A resource group deletion is final and not reversible.
Question 408
You have designed a specific infrastructure in Azure with many virtual machines and virtual networks. You need to create the same configuration for the remaining three environments in the company. You have to be sure that your deployments are consistent.
What will you choose to accomplish this?
A. Custom scripts
*B. Azure Resource Manager (ARM) templates
C. Chef
D. Desired State Configuration
Explanation
You would choose Azure Resource Manager (ARM) templates. With ARM templates and their JSON templates, you can make sure that your deployments are consistent.
You would not choose the Desired State Configuration because it helps you define a state for your machines instead of writing detailed manual instructions on how to achieve that state for each machine.
You would not choose custom scripts because those are used for post-deployment configuration, software installation, or any other configuration or management task.

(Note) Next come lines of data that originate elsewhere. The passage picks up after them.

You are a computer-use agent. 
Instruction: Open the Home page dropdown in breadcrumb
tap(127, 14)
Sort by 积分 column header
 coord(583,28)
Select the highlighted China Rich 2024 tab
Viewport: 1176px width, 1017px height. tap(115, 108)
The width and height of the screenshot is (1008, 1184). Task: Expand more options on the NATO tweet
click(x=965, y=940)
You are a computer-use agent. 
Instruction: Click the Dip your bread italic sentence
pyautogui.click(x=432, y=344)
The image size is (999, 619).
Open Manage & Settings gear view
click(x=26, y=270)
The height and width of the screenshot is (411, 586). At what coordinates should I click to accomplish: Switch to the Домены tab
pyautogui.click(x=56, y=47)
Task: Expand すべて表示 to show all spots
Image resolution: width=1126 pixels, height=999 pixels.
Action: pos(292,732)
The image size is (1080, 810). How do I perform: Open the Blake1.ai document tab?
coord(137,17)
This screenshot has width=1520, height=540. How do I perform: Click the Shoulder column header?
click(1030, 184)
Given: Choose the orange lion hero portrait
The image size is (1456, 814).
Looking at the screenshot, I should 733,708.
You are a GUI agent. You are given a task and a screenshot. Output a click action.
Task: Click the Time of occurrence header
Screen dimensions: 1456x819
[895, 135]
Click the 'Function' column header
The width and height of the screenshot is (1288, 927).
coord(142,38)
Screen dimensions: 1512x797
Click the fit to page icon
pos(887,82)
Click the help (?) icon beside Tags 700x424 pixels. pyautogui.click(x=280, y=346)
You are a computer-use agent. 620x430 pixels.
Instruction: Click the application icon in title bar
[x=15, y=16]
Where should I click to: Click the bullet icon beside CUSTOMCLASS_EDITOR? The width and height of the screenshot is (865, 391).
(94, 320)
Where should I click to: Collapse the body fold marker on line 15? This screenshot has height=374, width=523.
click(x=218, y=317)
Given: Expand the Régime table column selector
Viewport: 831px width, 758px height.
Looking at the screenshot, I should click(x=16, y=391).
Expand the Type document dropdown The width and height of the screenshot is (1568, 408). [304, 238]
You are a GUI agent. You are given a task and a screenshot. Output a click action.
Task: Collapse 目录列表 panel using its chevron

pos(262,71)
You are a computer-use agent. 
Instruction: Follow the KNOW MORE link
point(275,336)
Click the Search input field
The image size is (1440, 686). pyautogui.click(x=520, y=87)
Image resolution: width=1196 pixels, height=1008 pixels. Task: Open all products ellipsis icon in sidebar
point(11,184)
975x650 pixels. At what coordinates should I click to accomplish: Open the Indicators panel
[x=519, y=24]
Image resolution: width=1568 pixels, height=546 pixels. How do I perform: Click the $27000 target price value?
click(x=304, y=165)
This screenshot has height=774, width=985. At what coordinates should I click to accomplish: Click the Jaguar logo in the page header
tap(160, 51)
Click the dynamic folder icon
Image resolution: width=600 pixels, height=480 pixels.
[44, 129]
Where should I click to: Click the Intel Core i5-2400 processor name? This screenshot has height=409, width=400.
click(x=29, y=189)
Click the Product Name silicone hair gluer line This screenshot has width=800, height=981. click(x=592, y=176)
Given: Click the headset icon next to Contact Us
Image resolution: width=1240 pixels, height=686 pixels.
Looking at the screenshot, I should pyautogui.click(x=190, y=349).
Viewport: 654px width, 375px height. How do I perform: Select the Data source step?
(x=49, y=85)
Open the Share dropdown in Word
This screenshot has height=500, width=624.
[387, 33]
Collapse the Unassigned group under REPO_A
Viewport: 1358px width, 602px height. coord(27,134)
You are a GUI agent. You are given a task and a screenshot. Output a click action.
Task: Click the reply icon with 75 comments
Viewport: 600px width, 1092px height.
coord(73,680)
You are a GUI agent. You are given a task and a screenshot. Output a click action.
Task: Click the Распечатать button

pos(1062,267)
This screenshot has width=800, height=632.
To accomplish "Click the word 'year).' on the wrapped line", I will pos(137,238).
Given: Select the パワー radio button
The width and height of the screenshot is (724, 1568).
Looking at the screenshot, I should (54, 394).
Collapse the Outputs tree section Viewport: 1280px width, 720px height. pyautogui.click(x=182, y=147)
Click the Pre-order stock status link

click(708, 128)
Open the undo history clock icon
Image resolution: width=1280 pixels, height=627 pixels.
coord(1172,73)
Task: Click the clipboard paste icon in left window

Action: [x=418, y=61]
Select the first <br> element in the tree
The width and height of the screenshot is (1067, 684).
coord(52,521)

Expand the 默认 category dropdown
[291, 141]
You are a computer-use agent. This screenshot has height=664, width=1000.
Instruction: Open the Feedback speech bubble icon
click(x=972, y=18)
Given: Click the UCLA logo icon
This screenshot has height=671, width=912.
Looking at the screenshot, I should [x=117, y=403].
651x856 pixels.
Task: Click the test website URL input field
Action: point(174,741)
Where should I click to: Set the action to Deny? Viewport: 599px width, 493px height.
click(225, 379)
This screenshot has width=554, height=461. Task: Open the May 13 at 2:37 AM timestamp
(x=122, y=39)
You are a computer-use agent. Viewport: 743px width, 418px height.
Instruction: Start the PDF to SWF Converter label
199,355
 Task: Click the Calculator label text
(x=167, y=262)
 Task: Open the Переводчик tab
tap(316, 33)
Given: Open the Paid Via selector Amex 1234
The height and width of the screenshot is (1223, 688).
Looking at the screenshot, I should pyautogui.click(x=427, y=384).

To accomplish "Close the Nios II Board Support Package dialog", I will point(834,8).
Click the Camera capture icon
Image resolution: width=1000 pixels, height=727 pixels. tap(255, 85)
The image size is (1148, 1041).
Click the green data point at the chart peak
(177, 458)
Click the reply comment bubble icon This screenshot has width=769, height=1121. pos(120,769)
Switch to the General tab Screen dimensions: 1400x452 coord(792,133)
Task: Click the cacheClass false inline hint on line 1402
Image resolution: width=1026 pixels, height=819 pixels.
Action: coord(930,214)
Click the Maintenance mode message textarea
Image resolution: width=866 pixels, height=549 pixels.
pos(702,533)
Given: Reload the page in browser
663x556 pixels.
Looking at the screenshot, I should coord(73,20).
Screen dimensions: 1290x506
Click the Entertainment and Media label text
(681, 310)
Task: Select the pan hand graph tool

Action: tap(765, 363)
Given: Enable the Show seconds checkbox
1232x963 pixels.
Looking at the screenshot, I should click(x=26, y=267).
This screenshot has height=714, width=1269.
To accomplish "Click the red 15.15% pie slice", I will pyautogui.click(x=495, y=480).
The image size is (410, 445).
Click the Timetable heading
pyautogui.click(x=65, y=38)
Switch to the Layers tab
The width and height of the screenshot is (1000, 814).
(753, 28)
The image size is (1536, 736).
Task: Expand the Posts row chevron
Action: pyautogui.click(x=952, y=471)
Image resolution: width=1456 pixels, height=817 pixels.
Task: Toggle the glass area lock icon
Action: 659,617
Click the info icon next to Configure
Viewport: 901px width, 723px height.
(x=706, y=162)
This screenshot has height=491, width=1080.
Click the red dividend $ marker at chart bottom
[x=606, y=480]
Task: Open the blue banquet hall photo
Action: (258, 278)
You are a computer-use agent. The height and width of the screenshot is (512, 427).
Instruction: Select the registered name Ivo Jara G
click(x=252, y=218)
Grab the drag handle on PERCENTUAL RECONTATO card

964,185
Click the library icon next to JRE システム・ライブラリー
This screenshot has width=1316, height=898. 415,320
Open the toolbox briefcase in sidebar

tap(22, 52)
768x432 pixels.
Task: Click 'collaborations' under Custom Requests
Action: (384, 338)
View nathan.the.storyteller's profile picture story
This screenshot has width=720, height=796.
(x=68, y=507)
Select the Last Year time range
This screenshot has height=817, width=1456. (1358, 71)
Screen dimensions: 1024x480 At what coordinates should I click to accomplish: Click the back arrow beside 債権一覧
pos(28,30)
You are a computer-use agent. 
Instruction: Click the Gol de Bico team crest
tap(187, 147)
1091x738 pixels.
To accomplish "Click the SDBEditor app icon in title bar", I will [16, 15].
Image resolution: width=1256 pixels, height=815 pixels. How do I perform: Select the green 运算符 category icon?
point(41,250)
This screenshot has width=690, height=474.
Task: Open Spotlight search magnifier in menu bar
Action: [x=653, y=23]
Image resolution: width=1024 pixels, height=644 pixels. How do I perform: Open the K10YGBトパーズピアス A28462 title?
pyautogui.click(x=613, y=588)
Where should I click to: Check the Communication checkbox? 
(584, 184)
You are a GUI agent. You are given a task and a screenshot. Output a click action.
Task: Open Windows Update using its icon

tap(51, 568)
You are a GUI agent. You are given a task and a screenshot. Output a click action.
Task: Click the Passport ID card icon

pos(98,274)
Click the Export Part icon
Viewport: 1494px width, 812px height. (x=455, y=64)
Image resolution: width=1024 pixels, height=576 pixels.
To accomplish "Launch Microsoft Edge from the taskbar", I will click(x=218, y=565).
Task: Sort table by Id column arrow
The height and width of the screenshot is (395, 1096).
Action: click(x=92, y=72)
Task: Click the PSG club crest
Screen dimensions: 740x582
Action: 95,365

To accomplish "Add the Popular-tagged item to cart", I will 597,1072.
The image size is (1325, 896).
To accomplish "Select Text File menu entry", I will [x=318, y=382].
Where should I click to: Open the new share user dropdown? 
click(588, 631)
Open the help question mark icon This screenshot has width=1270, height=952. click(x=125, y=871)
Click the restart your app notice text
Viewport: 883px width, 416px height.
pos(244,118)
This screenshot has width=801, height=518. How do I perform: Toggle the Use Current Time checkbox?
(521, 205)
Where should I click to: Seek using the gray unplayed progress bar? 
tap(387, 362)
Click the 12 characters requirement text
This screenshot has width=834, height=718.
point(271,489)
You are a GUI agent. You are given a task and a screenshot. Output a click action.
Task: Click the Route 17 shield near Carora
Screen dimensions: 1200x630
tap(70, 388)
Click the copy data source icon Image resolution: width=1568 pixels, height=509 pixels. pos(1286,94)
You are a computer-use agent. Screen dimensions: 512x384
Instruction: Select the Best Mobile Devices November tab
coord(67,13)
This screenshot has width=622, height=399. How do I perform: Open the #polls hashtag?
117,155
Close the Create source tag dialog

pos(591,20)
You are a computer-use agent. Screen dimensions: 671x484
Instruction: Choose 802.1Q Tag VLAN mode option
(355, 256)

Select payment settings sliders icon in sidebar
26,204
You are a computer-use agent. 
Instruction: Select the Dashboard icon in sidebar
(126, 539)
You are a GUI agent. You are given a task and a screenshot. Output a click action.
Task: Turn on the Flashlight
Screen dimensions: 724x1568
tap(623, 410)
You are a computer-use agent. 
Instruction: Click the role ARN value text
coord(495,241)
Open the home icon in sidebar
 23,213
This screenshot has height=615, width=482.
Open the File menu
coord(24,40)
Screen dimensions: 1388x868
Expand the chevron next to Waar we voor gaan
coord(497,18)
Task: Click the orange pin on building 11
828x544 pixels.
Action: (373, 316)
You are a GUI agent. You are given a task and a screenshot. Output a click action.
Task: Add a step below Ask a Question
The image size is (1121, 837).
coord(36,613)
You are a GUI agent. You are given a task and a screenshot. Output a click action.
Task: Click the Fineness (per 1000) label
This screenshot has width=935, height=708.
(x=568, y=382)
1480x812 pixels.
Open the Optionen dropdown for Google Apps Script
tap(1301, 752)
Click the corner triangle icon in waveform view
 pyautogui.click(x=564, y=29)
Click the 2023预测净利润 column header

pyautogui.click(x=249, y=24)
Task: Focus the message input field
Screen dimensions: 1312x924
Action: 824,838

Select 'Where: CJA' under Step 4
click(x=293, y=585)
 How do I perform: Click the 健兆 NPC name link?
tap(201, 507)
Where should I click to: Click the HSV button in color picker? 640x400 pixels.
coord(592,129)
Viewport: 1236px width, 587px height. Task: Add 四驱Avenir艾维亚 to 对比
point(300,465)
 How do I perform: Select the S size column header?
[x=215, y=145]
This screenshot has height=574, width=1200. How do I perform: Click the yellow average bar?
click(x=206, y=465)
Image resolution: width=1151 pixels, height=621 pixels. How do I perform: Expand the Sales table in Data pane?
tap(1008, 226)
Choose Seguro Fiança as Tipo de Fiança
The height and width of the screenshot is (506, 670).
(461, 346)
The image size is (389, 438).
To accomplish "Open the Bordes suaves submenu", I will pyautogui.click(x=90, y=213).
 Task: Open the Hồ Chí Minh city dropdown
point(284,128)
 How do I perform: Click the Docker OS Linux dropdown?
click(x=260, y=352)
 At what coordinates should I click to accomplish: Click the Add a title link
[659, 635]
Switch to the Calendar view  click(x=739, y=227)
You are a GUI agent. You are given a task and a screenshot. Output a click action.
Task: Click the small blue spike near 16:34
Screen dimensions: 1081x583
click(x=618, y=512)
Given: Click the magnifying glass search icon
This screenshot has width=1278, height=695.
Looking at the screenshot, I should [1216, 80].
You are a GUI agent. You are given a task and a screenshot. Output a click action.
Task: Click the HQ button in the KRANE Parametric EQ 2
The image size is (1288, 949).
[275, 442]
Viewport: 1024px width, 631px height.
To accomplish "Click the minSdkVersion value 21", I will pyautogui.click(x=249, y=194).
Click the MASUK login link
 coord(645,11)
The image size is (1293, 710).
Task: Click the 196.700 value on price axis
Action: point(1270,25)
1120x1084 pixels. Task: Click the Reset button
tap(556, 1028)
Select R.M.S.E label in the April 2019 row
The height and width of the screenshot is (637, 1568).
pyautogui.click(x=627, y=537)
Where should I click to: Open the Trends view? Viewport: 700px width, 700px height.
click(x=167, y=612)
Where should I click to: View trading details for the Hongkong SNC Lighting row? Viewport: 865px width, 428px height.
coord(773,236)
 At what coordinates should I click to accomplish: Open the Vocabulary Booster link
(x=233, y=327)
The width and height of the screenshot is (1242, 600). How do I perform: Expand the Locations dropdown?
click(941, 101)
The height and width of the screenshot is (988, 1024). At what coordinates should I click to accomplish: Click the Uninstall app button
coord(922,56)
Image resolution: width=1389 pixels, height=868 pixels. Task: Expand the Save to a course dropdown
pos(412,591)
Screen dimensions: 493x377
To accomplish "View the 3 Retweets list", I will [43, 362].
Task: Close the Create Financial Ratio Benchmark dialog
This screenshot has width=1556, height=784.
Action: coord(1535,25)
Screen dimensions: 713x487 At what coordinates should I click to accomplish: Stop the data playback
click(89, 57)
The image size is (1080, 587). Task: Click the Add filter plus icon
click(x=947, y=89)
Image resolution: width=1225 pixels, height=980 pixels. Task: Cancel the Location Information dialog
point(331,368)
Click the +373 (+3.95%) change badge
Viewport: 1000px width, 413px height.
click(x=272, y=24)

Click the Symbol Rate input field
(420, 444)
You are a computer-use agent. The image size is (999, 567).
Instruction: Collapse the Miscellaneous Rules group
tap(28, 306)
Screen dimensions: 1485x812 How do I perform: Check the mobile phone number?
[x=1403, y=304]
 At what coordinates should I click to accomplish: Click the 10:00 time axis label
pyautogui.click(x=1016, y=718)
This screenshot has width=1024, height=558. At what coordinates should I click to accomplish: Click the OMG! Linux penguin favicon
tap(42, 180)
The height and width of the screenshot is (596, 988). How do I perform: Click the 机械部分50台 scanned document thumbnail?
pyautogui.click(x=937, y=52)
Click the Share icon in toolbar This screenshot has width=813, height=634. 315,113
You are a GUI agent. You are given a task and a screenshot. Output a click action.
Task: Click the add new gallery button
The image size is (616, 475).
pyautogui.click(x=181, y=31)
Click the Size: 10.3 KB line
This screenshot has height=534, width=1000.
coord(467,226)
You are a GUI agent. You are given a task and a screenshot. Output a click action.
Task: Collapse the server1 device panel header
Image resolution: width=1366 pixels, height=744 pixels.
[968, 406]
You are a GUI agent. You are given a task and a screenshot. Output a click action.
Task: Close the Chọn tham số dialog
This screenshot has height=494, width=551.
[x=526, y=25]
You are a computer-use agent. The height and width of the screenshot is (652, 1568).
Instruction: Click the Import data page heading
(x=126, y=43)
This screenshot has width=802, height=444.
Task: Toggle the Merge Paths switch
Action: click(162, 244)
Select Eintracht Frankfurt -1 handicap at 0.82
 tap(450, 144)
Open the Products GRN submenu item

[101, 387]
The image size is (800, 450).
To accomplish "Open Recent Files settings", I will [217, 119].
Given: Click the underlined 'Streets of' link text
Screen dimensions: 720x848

You would not choose Chef because it is a tool for delivering automation and desired state configurations.
Question 409
Match the descriptions on the left with the cloud deployments on the right.
Descriptions:
- Allows organizations to deploy virtual machines, servers, and storage in a cloud
- Allows organizations to run applications in a cloud
- Allows organizations to deploy Web servers, databases, and development tools in a cloud
Cloud Deployments:
- Platform as a Service
- Software as a Service
- Infrastructure as a Service
Answer:
Platform as a Service: Allows organizations to deploy Web servers, databases, and development tools in a cloud
Software as a Service: Allows organizations to run applications in a cloud
Infrastructure as a Service: Allows organizations to deploy virtual machines, servers, and storage in a cloud
Explanation
The cloud deployments should be matched with the descriptions in the following manner:
- Platform as a Service (PaaS) – Allows organizations to deploy Web servers, databases, and development tools in a cloud
- Software as a Service (SaaS) – Allows organizations to run applications in a cloud
- Infrastructure as a Service (IaaS) – Allows organizations to deploy virtual machines, servers, and storage in a cloud
Question 410
You are part of the IT team at the Nutex Corporation. Your management has triggered an initiative to reduce the costs with Azure resources.
You need to reduce storage costs for blob data. You propose using Azure Hybrid Benefit.
Which of the following are true regarding Azure Hybrid Benefit? Choose two.
A. End-of-support software versions are not eligible
*B. Eligible licenses are SQL Server, and Windows Server with active Software Assurance
C. Allows you to use Azure cloud licenses with on-premises servers.
D. Eligible licenses are SQL Server, Exchange Server, and Windows Server with active Software Assurance
*E. Allows you to use on-premises licenses with servers in Azure.
Explanation
The following are correct:
- Eligible licenses are SQL Server, Exchange Server, and Windows Server with active Software Assurance
- Allows you to use on-premises licenses with servers in Azure.
Azure Hybrid Benefit saves you money by using existing on-premises licenses with active Software Assurance on a virtual machine in Azure. Azure Hybrid Benefit does allow you to use a cloud-based license with an on-premises server.
Windows Server and SQL Server licenses with active Software Assurance are eligible for Azure Hybrid Benefit. Exchange Server is not eligible. However, RedHat and SuSe Linux subscriptions are eligible.
End-of-support software versions are eligible for Azure Hybrid Benefit.